**YOUR ASSIGNMENT**. Reproduce word for word the passage of the Sullan film article that opens with the words "Sullan (Note: Spelt" and closes with "Sullan strikes back.".

**READING TEXT**.
---+---
- Poster
- Directed by: Ramana
- Written by: Ramana
- Produced by: Salem Chandrasekharan
- Starring: Dhanush Sindhu Tolani Manivannan Pasupathy
- Cinematography: N. Raghav
- Edited by: Suresh Urs
- Music by: Vidyasagar
- Production company: Sri Saravanaa Creations
- Release date: 23 July 2004;
- Running time: 140 minutes
- Country: India
- Language: Tamil

= Sullan =

2004 Indian film by Ramana

Sullan (Note: Spelt Sulaan onscreen.) is a 2004 Indian Tamil-language action film written and directed by Ramana. The film stars Dhanush in the main lead role along with Sindhu Tolani, Manivannan, Pasupathy and Easwari Rao among others. It was released on 23 July 2004 and became a commercial failure.

==Plot==
Subramani, known as Sullan among his friends, is the son of Mani, a corporation garbage lorry driver. A first-year college student, his only objective in life is to have fun with his friends. He falls in love with Kavya. Soori is a moneylender who charges atrocious rates and then goes after those who fail to pay him back. When Soori's actions start to affect his family and friends, Sullan strikes back.

==Production==
This was the first film produced by Salem A. Chandrasekhar who previously worked as distributor. The song "Yaaro Nee" was shot at Christ Church Gardens at Australia while the song "Kavithai Iravu" was shot at Auckland. A fight scene featuring Dhanush and Pasupathi fighting by hanging upside down was shot at Campa Cola Grounds.
---+---
**RAW DATA**.

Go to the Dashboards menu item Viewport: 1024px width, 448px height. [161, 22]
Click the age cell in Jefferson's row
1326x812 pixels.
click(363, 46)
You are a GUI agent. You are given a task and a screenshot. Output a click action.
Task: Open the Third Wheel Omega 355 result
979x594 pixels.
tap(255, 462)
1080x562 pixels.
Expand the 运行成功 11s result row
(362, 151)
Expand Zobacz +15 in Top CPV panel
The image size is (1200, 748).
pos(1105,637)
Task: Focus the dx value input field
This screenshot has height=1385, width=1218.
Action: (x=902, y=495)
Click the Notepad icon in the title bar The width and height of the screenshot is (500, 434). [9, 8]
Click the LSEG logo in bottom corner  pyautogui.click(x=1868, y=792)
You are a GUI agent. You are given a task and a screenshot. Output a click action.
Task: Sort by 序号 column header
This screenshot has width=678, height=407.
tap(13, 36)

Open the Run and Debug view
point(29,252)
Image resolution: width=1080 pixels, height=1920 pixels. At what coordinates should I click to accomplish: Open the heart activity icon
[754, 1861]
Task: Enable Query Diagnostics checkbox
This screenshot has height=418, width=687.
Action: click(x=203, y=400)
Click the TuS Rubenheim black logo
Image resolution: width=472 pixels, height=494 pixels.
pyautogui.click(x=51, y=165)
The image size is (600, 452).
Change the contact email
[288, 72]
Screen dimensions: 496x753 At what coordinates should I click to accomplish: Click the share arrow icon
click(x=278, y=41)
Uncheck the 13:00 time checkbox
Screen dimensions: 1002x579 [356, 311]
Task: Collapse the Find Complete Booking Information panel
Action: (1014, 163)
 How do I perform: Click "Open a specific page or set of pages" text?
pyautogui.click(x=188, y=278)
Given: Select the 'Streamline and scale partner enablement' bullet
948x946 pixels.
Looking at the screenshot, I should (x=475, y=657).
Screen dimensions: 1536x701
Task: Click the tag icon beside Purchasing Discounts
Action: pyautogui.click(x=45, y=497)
---+---
**THE COMPLETED TASK**.
Sullan (Note: Spelt Sulaan onscreen.) is a 2004 Indian Tamil-language action film written and directed by Ramana. The film stars Dhanush in the main lead role along with Sindhu Tolani, Manivannan, Pasupathy and Easwari Rao among others. It was released on 23 July 2004 and became a commercial failure.

==Plot==
Subramani, known as Sullan among his friends, is the son of Mani, a corporation garbage lorry driver. A first-year college student, his only objective in life is to have fun with his friends. He falls in love with Kavya. Soori is a moneylender who charges atrocious rates and then goes after those who fail to pay him back. When Soori's actions start to affect his family and friends, Sullan strikes back.